Hyperthreading illustrated

I'm fond of saying hyperthreading is a lie. It's true though; a dual hyperthreaded core is nowhere near as awesome as a four real cores. That's more provocative than useful, so let me draw you some pictures.

If you zoom way out, a single core, dual cores, and a single hyperthreaded core look like this:

Note how the hyperthreaded core is really a single core with an extra set of registers and instruction/stack pointers. The reason hyperthreading is a lie is you can't actually run four processes, or even four threads, at the same time. At best, you can run two threads with two others ready in the wings.

I'm a dilletante of processor architecture at best, but I think I can explain why chip designers would do this.
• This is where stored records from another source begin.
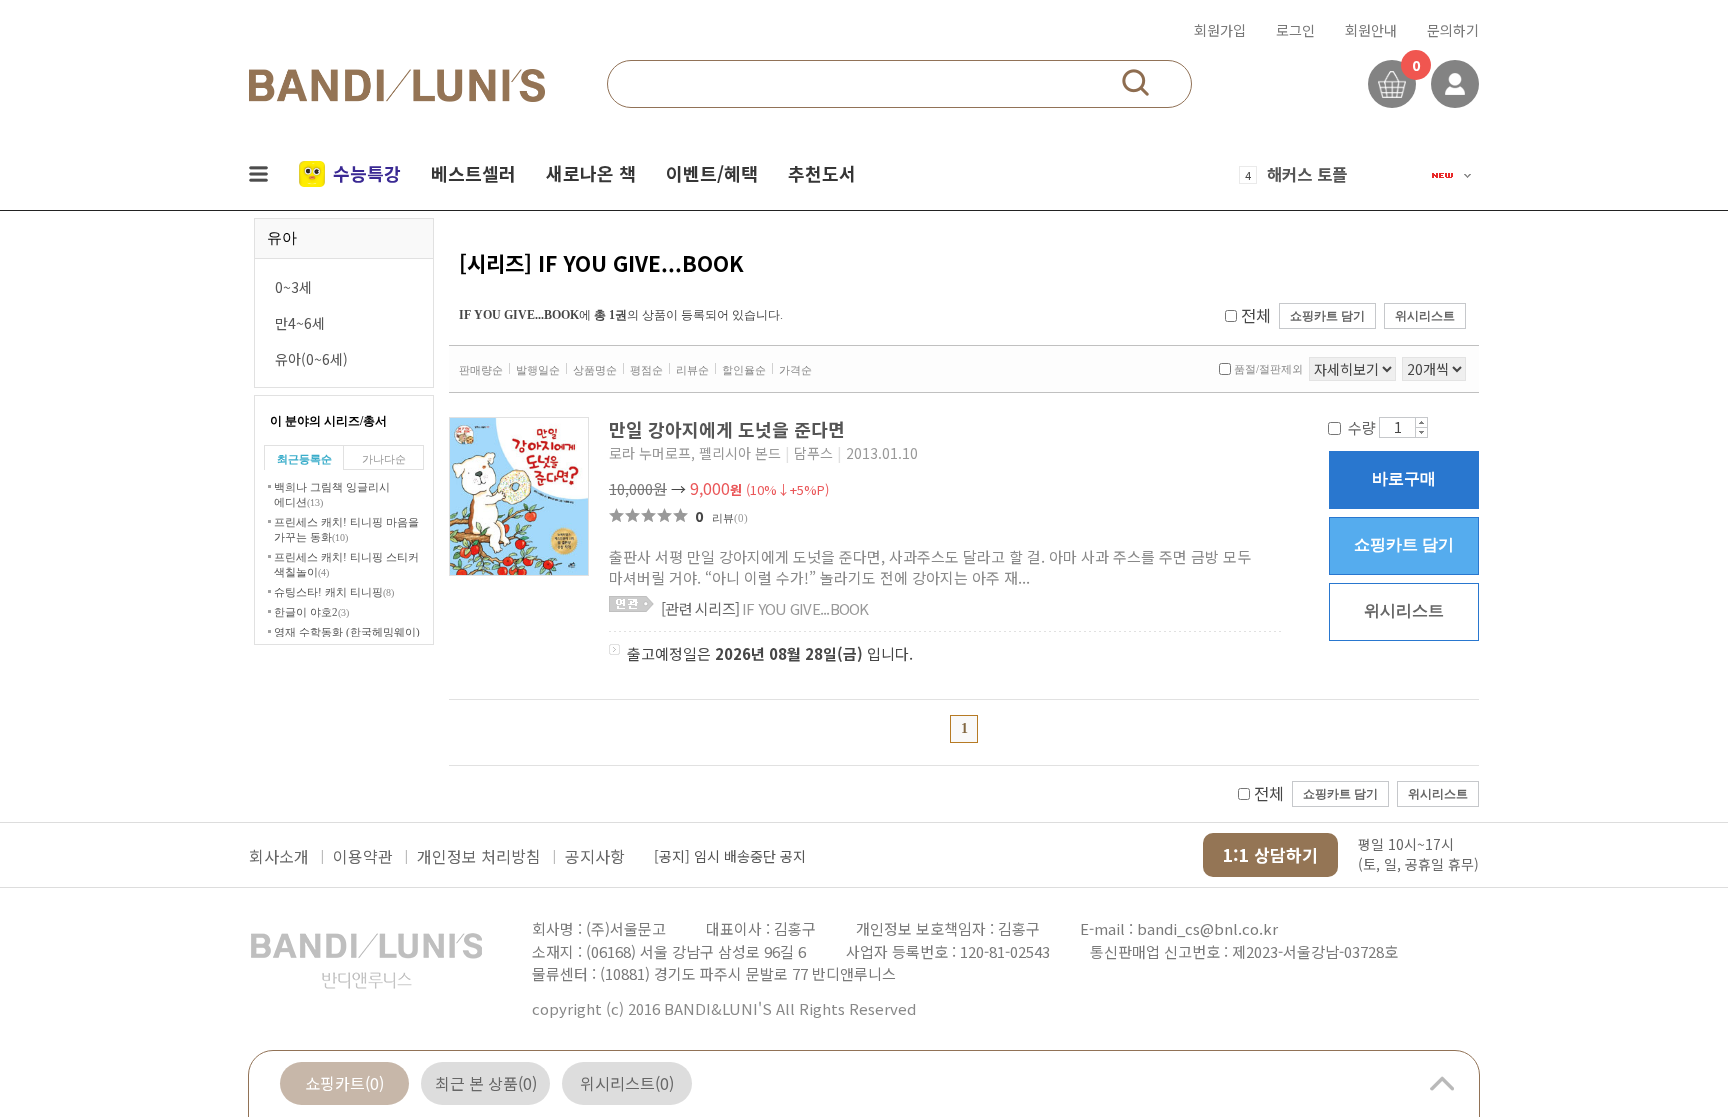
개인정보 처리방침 (479, 856)
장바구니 (1392, 84)
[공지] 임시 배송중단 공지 (730, 856)
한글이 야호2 (311, 612)
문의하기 (1453, 30)
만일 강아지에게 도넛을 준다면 (729, 429)
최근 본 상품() (486, 1083)
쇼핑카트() (344, 1083)
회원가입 (1220, 30)
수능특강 (367, 173)
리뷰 (730, 518)
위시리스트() (627, 1083)
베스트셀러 (473, 173)
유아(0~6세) (311, 359)
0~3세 (293, 287)
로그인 (1295, 30)
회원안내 (1371, 30)
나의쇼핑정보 (1455, 84)
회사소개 (279, 856)
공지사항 (595, 856)
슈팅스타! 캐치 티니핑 (334, 592)
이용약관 (363, 856)
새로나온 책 (591, 173)
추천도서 (822, 173)
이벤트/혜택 (712, 173)
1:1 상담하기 (1270, 854)
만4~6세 (300, 323)
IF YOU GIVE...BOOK (765, 608)
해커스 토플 (1307, 174)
My best guess as to why you would design and release a hyperthreaded core is to increase the number of instructions you can retire (i.e. mark as completely executed) per clock cycle. Instructions retired per cycle is one of the primary metrics processor architects use for judging a design.

The enemy of instructions retired per clock cycle is memory accesses and branch mispredictions. When a processor has to go access a cache line or worse, something out in main memory, it has nothing to do but wait. When a branch (i.e. a conditional or loop) is incorrectly speculatively executed (how awesome is it that processors start executing code paths before they even know if its the right thing to do?) they end up in the same predicament. Cache misses and branch mispredictions are at best a recipe for some overhead, and at worst a recipe for waiting around on main memory.

Hyperthreading attempts to solve this problem by keeping extra programs (threads or processes) waiting in the wings, ready to start executing as soon as another pauses due to needing something from main memory. This means our execution units, the things that actually do math and execute the logic of a program, are (almost) always utilized and retiring instructions. And that gets us to our happy place of a higher instructions retired per clock cycle.

Why not just throw more execution units in and have real cores ready to work? I'm not sure, there must be something about how modern processor pipelines work that I don't know which makes it too expensive to implement. That said, hyper threading (as I understand it) is a pretty clever hack for improving the efficiency of a processor.